Radiological images confirm ‘COVID-19 can cause the body to attack itself’ – Axis Imaging News
Though muscle soreness and achy joints are common symptoms among COVID-19 patients, some symptoms are more severe, long lasting and even unusual—including rheumatoid arthritis flares, autoimmune myositis or “COVID toes.” For the first time, research has confirmed and illustrated the causes of these symptoms through radiological imaging. “We’ve realized that the COVID virus can trigger the body to attack itself in different ways, which may lead to rheumatological issues that require lifelong management,” says one researcher in a study to be published in the journal Skeletal Radiology.

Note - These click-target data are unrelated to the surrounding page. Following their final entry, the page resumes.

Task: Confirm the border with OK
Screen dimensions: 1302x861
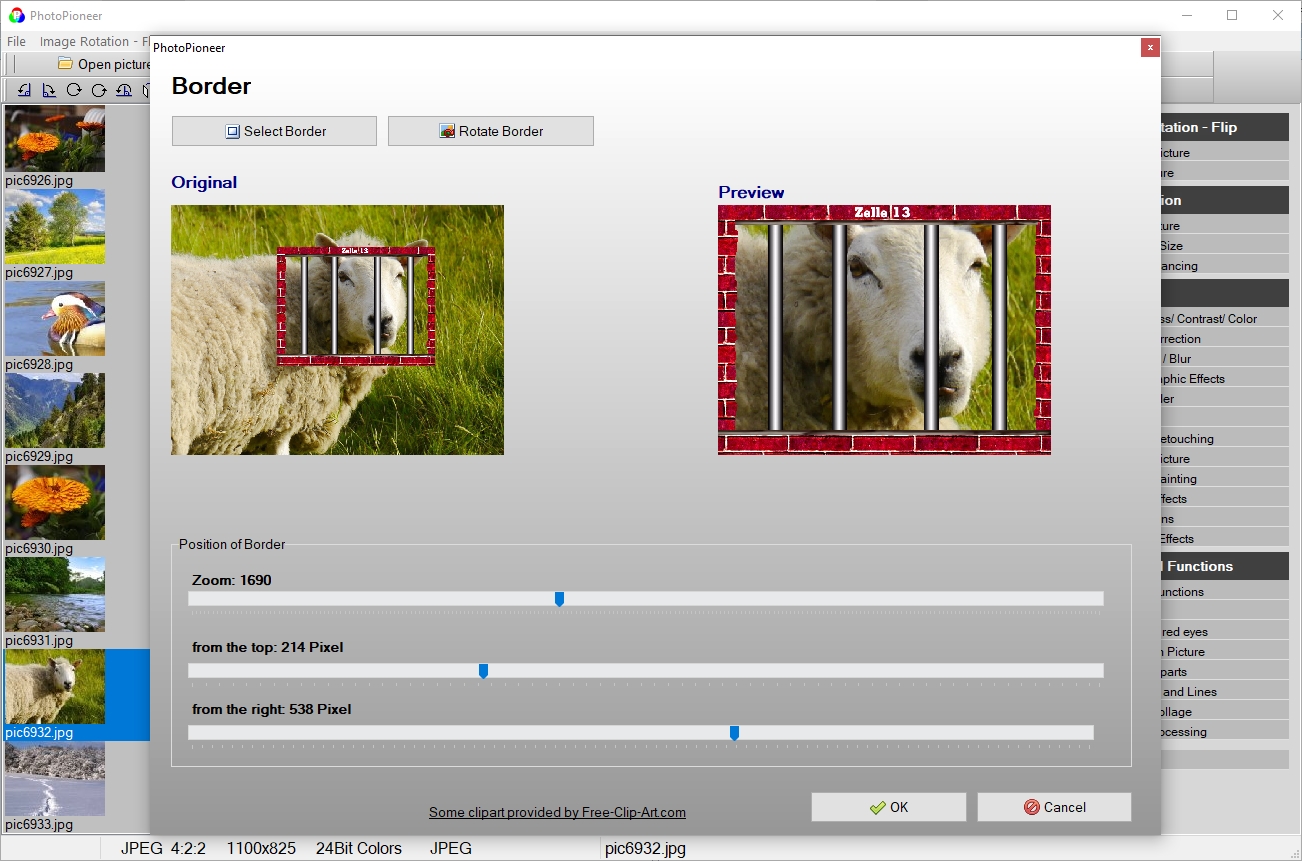Action: 888,807
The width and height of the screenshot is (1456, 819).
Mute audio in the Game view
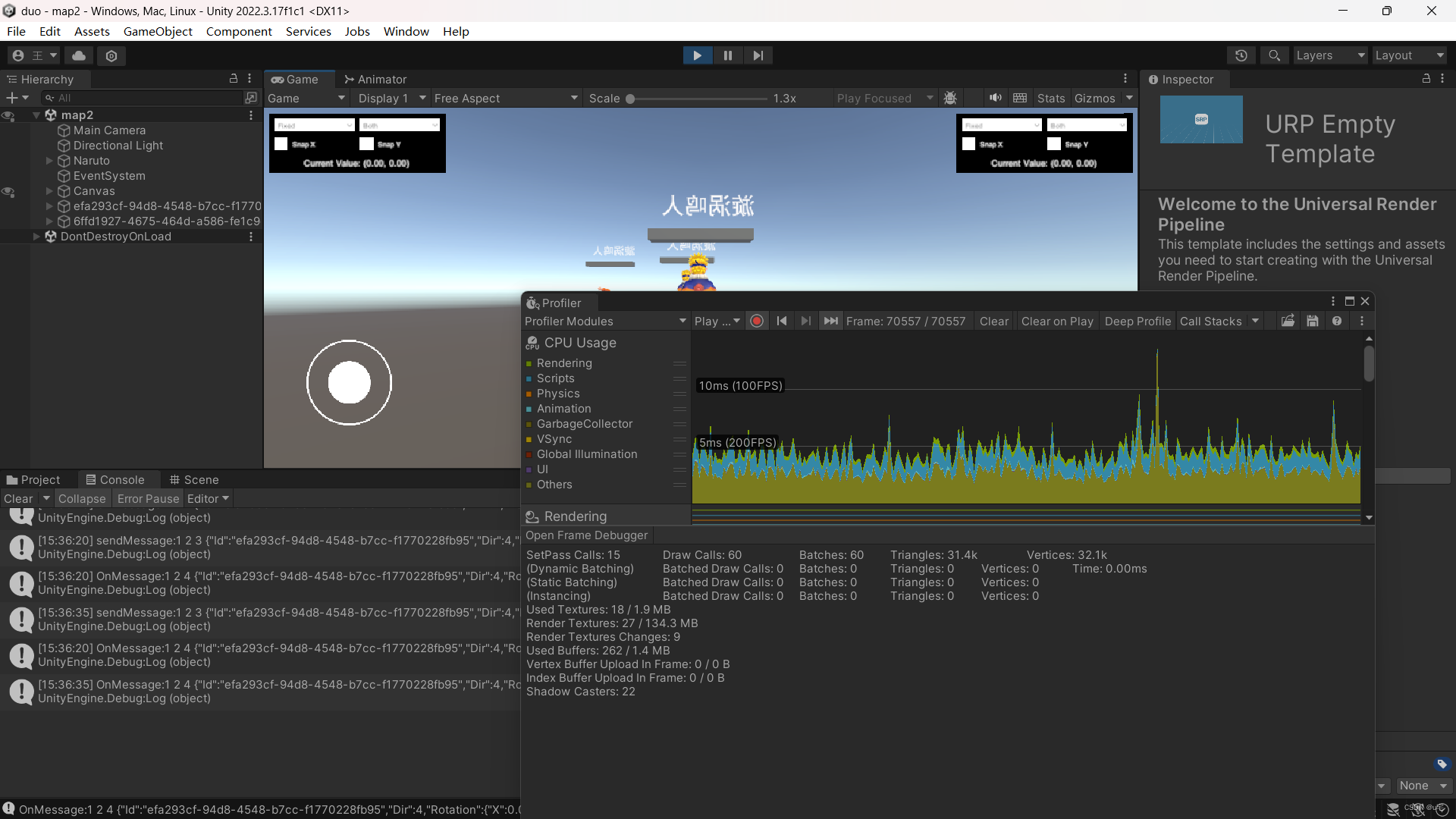click(x=995, y=98)
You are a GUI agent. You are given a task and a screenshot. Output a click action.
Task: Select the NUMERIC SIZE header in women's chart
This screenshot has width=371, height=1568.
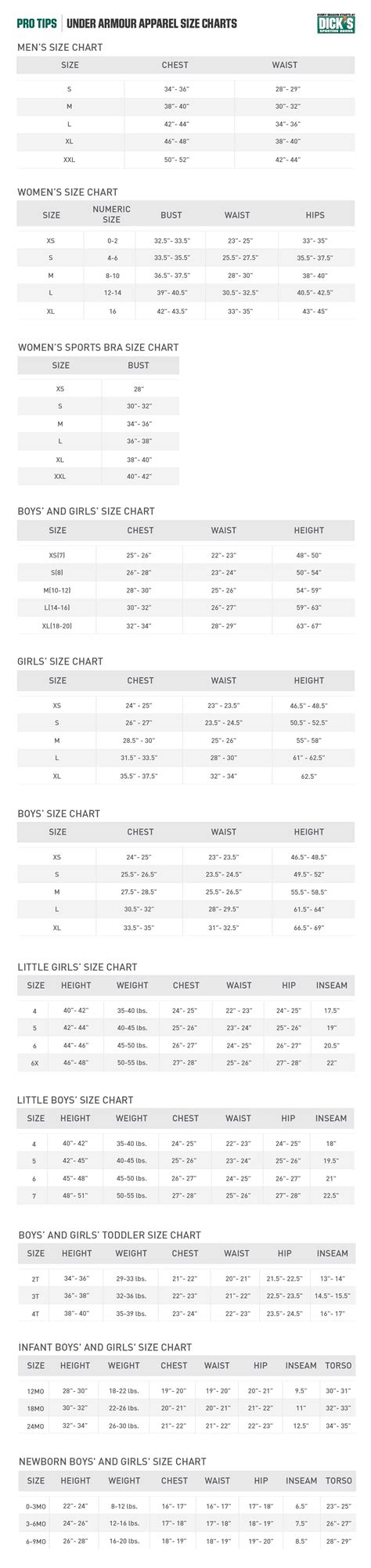(112, 214)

Family medicine residents have trouble accurately diagnosing common emergency conditions on chest X-rays compared to radiologists-in-training, according to survey results in a BMC Family Practice. Responses from more than 200 physicians revealed family medicine practitioners were more than 30 percentage points less accurate than radiologists, and researchers believe these front-line doctors need assistance, during both medical school and clinical practice.